*** Text under study Section Begins ***

The rulings provide for several interesting hints on the elements to be assessed while verifying whether an exclusivity clause is able to determine, jointly with similar clauses provided for in parallel agreements concluded by other undertakings, a cumulative anti-competitive effect in breach of Article 101 TFEU, which can hinder the entrance to the market of new companies. According to the Council of State, while carrying out such an assessment the following must be taken into consideration:

  • the nature and the importance of the set of similar agreements which can be found in the relevant market, bearing in mind the number of players bound, the duration of the agreements and the amount of the productive capacity which is involved in the exclusivity tie;
  • the duration of the agreements, as limited duration agreements, or agreements with a duration which is proportionate to the average length of the similar agreements concluded in the relevant market have a less significant impact;
  • the existence of real possibilities for new players to enter the market, taking into consideration both the relevant regulatory framework and the possibility that those subjects which are bound by the exclusivity clauses can actually terminate their contracts (assessing not only such a hypothetical possibility but also the real economic feasibility of such an option); and
  • the conditions in which the competition interplay on the market at issue evolve, taking into consideration the number and the dimension of the suppliers active in the market, the level of saturation of the market and the fidelity of consumers to the existing players, assessing in that scope how the demand developed during the time, verifying whether a continuous increase of the service supplied by new players exists.

*** Text under study Section Ends ***
*** Records shown Section Begins ***

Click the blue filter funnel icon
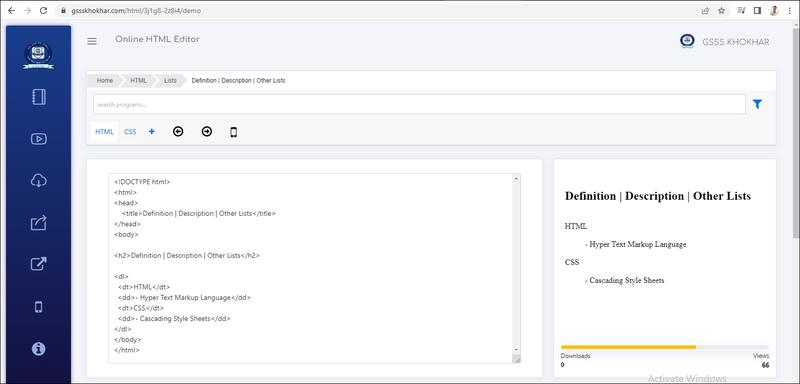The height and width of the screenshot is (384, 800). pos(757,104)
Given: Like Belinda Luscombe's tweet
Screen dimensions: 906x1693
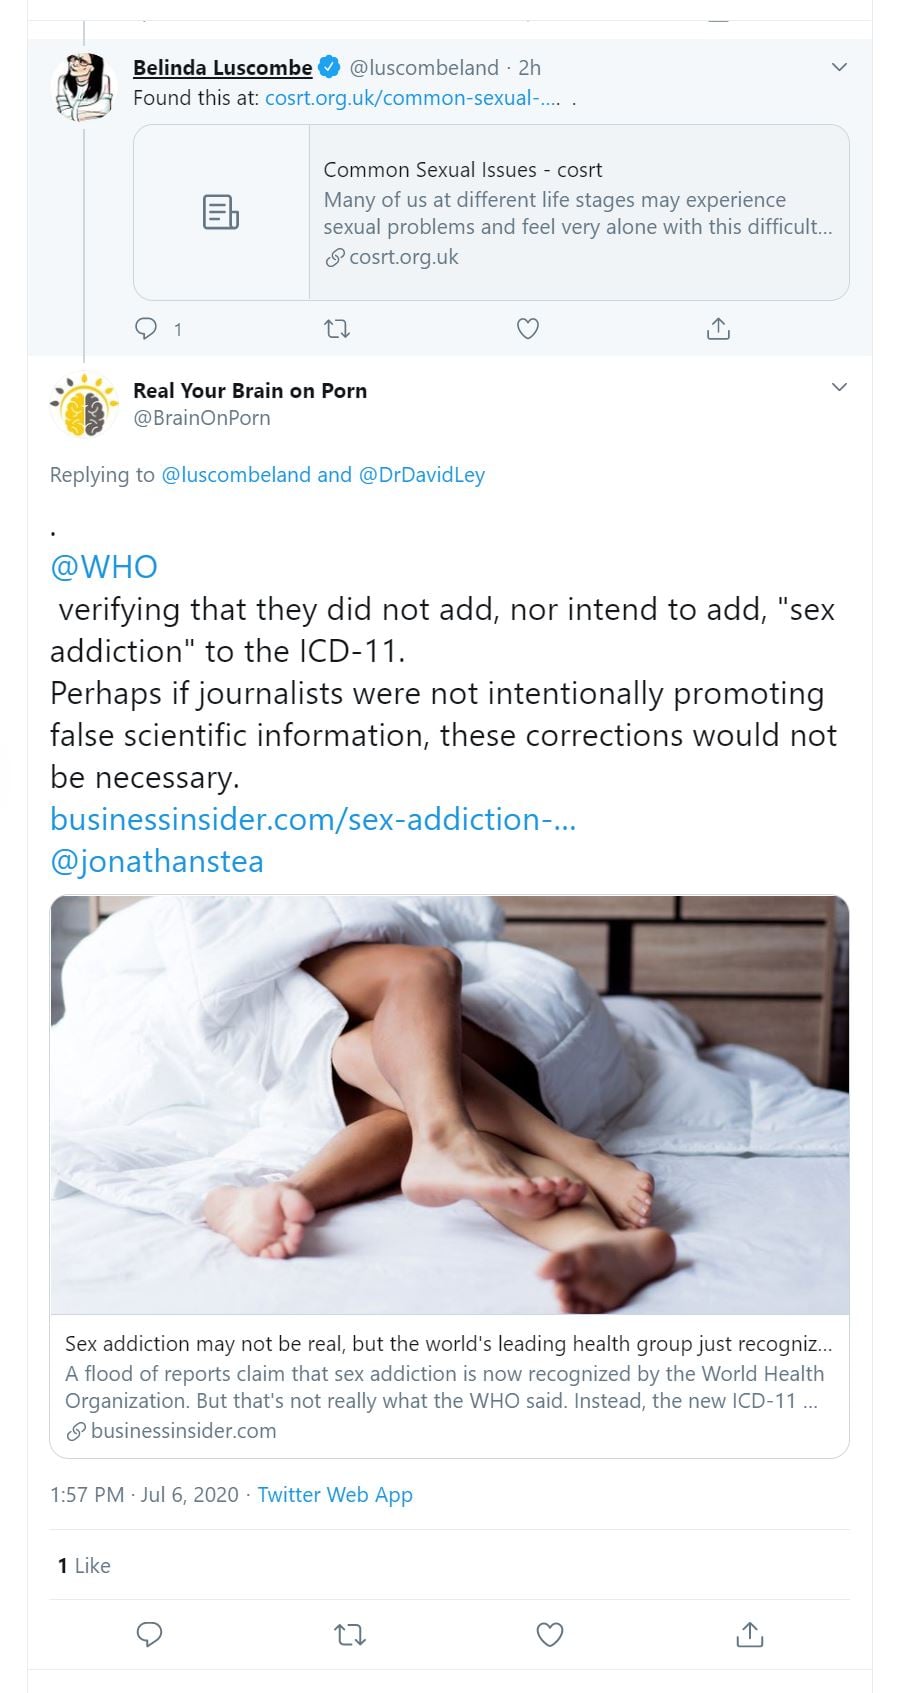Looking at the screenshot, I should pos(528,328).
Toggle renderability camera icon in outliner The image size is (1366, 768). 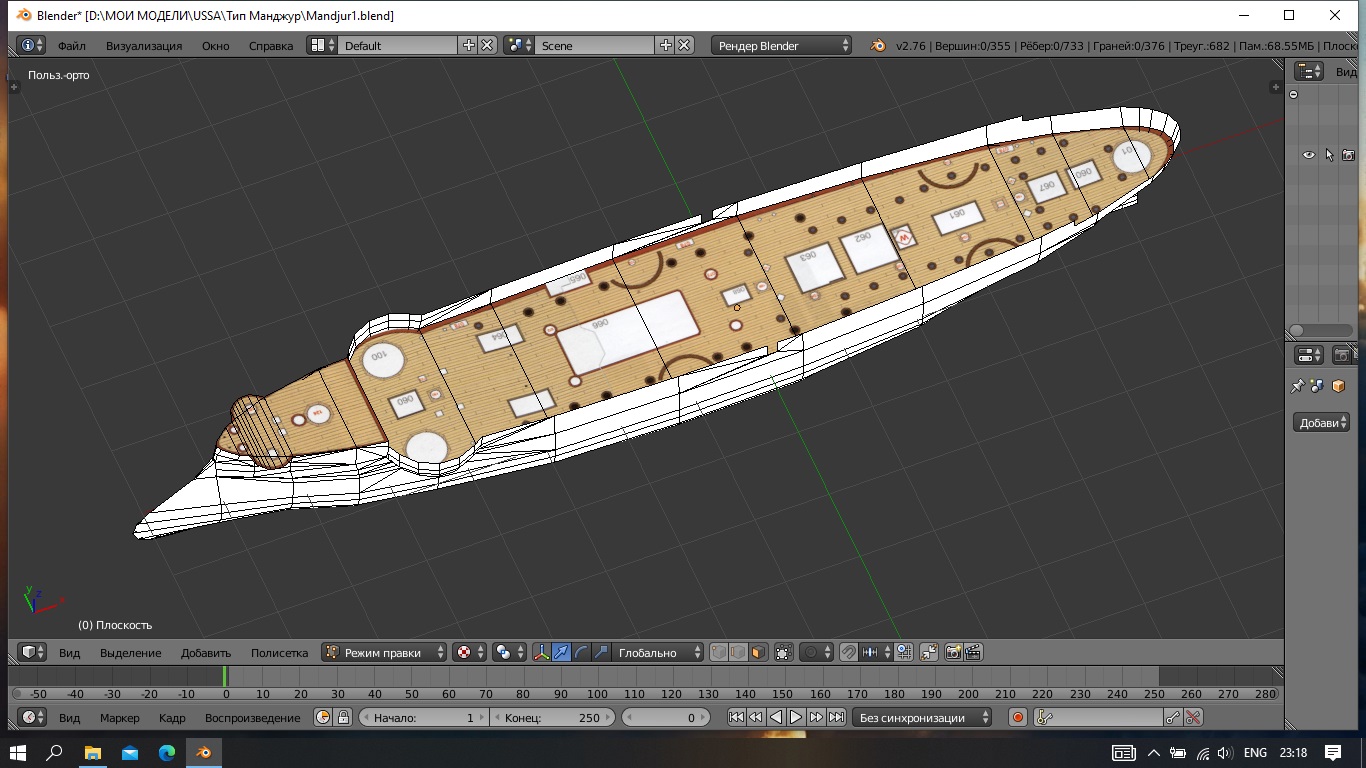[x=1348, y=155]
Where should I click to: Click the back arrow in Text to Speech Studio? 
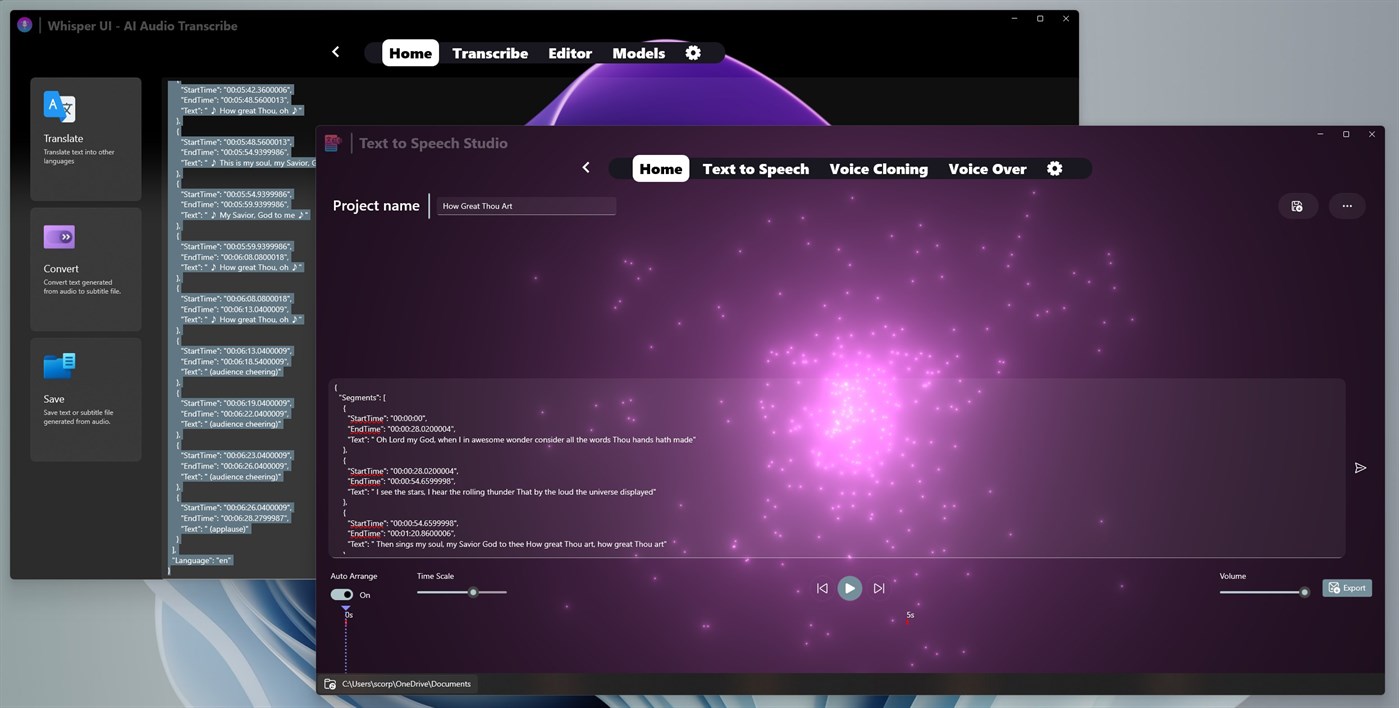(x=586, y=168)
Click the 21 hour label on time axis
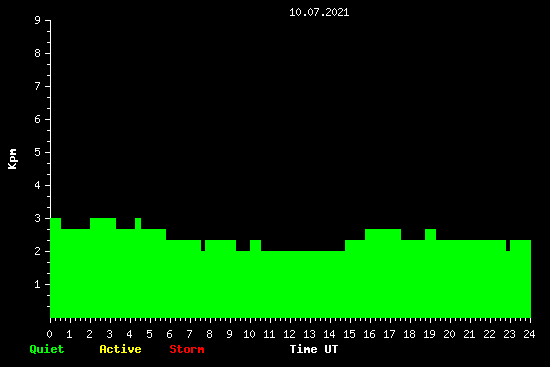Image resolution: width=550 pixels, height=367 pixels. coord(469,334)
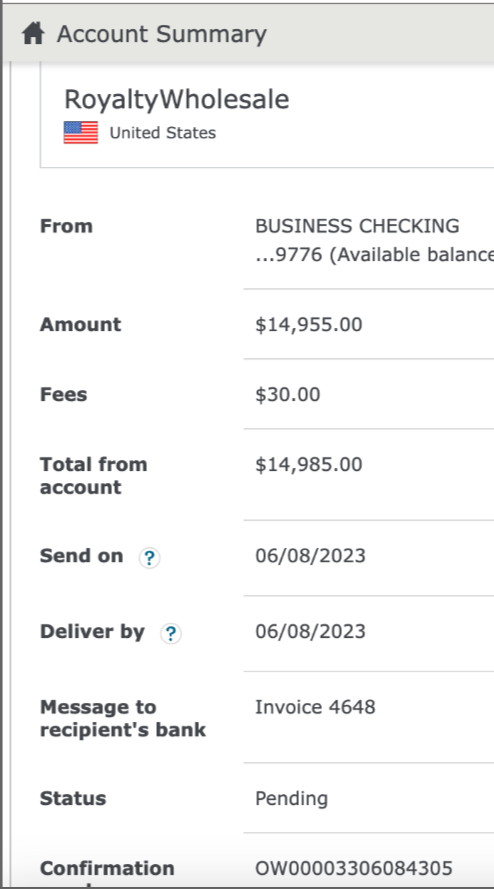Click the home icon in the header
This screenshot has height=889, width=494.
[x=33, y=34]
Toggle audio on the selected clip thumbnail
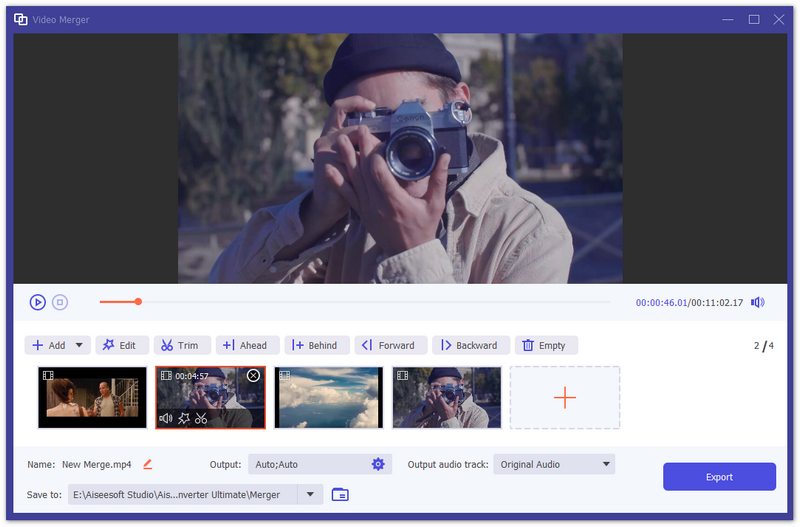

*** Records shown Section Ends ***

- What you have to do -
How would the passage on exclusivity clauses under Article 101 TFEU go on? Write its next part, picking up after the last sentence shown.

- Expected output -
Italian Competition Authority refers to Parliament and government on certain antitrust concerns related to Decreto Rilancio

On 1 July 2020, the Italian Competition Authority (ICA) referred to the Parliament and the government certain antitrust concerns deriving from the provisions of Decree no. 34/2020 (Decreto Rilancio), which is currently being converted into law, regarding:

  • the exemption from the application of the merger control rules in relation to concentrations involving troubled banks within the framework of the COVID-19 supporting measures;
  • the extension of the contract between the Ministry of Transports (MIT) and CIN S.p.A.;
  • other extensions of service concessions;
  • the liability exemption for postal service providers; and
  • the use of vouchers instead of a monetary refund as a means to compensate consumers.

As regards the first point, the ICA considers that the exemption from the application of the merger control rules for “relevant general interests of the national economy” lacks proportionality and a necessary balance with competition principles. It thus recommends that the filing obligation and its power to prescribe pro-competitive corrective measures would not be prejudiced by the extension.

The ICA also considers the one-year extension of the contract between MIT and CIN S.p.A. for the provision of national maritime services to be unjustified, as this duration is not proportional to the time strictly necessary for concluding the preliminary activities related to the future tender procedure (activities which would have been slowed by COVID-19).

More generally, the ICA does not look favourably on the extensions provided by the Decreto Rilancio (such as in relation to ports services and public sea concessions), since they are capable of consolidating existing market positions, not always justifiable in the light of the COVID-19 outbreak.

Other concerns derive from the provision that exempts postal service providers from liability arising from their activities during the emergency period, because it could be used in a way inconsistent with the aim of the provision.

Finally, with regard to the use of vouchers instead of a monetary refund, the ICA suggests introducing guarantee mechanisms in the event that consumers are not able to take advantage of the voucher.